DISH (stylized as DISH//) is a Japanese pop/rock band and dance group managed by Stardust Promotion. The group is a dancing rock band, they show unique performances by dancing while playing instruments.

DISH// was formed on December 25, 2011 under Stardust Promotion as part of EBiDAN. On June 10, 2012 they officially debuted under Stardust Records with their Single "It's Alright". On June 19, 2013, DISH// had their major debut for single "I Can Hear" under Sony Music Records which was chosen as the 25th ending theme song for the anime, Naruto Shippūden . DISH// third major single, "Freak Show", was produced by Kenichi Maeyamada.

The group name DISH// stands for "Being everyone's main dish", because of their band name they started a tradition of throwing custom-made paper plates to their audience during their live performances.

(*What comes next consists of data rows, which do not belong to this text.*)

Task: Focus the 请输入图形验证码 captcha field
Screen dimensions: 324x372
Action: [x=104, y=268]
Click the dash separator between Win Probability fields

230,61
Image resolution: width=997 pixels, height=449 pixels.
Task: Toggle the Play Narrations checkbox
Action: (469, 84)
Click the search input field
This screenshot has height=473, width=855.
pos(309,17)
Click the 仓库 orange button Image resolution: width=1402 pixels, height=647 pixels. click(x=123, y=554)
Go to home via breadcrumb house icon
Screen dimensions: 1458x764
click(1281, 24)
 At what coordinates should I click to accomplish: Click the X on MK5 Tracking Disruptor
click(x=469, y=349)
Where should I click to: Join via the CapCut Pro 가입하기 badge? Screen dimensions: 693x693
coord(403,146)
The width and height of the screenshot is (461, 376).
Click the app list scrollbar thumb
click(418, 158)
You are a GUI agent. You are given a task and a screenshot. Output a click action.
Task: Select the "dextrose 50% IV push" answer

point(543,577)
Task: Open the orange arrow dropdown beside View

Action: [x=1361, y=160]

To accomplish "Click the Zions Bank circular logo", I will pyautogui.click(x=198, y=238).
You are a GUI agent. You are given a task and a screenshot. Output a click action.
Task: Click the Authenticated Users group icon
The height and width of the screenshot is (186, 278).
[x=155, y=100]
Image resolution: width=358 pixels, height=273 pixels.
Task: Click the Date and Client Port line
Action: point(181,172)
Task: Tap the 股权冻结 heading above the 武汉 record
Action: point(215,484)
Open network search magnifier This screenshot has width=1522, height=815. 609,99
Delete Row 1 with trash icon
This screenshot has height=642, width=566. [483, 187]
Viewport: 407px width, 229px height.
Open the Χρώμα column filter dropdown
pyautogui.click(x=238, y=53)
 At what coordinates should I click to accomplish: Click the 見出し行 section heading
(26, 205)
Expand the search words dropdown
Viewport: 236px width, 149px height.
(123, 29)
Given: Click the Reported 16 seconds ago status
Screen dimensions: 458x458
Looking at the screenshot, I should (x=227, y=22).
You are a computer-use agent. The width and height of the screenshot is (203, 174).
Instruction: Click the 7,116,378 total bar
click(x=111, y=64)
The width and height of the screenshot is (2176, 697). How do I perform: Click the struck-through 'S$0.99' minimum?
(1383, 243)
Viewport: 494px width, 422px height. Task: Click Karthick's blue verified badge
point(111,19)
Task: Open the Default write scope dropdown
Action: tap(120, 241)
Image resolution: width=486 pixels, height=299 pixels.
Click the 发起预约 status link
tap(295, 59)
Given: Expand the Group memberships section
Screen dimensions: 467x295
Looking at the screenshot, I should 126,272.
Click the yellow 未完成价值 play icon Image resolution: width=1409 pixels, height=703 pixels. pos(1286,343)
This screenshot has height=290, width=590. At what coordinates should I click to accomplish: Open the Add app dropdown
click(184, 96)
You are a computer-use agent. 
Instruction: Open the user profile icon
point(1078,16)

DISH// fandom name is //er (Slasher).

In January 2017, during their New Year Nippon Budokan concert, the band announced that former CustomiZ member Daichi Izumi will join DISH// as their drummer.

In 2020, they released "Neko (the First Take version)", which written by Aimyon, peaked No.11 in Japan Hot 100. Their fourth major label studio album, 2021's X, features collaborations with Glim Spanky, Haruko Nagaya from Ryokuōshoku Shakai, and JQ from Nulbarich.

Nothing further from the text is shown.